Changes to CGM in Hospitals: Updated Rules and Generous CGM Donations
By Eliza Skoler
By Eliza Skoler and Albert Cai
The FDA will allow people with diabetes to use CGM in hospitals during the pandemic; Abbott and Dexcom are donating CGMs to hospitals in the US
Abbott and Dexcom announced that the FDA is allowing continuous glucose monitors (CGM) to be used in hospitals during the coronavirus pandemic. Until now, CGMs have not been permitted in hospitals and are still not officially approved by the FDA for hospital use.

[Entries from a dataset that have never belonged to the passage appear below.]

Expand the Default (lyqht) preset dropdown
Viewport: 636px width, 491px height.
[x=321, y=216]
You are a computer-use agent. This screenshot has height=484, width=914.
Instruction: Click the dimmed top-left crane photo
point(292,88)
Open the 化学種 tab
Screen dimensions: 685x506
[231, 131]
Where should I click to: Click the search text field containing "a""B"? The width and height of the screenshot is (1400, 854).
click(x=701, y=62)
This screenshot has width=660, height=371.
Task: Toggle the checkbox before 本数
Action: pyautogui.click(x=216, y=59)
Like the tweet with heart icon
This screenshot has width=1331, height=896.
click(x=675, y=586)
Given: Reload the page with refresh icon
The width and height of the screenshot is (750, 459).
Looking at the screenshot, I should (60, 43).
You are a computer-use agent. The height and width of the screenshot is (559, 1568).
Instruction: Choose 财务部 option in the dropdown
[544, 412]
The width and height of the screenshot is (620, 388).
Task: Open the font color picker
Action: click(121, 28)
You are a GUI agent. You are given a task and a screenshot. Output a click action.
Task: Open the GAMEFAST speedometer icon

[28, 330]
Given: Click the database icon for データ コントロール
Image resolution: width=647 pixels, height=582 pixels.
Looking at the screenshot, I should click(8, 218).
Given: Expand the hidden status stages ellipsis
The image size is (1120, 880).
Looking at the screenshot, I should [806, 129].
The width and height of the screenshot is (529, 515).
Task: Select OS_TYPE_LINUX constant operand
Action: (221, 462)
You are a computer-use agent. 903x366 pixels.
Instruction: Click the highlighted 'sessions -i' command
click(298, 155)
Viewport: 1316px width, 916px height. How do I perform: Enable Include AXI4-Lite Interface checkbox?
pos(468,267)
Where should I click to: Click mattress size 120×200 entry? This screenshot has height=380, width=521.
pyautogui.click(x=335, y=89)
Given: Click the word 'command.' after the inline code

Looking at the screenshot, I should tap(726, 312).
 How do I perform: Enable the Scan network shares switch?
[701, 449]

This update is great news for people with diabetes, for several reasons:
More than half of people with diabetes who have been diagnosed with coronavirus have been hospitalized. Going to the hospital for any reason, but especially during the pandemic, is scary. People with diabetes who use CGM will feel more assured while in the hospital. This added sense of security cannot be overstated.
CGM means that healthcare professionals can monitor people in the hospital more remotely, without having to come into contact with them more frequently to check their blood sugar. This is important because it can reduce the risk of COVID-19 transmission.
In partnership with the American Diabetes Association (ADA), Insulin For Life USA, and the Diabetes Disaster Response Coalition, Abbott plans to donate 25,000 FreeStyle Libre CGM sensors to hospitals in US cities where the virus is widespread.
Dexcom began shipping CGMs to hospitals on April 4 and plans to make 100,000 sensors to sell to hospitals at low-cost. Dexcom will also donate 10,000 phones and CGM readers to hospitals for scanning the sensors. Dexcom developed a support page to help healthcare professionals use CGM under the current circumstances.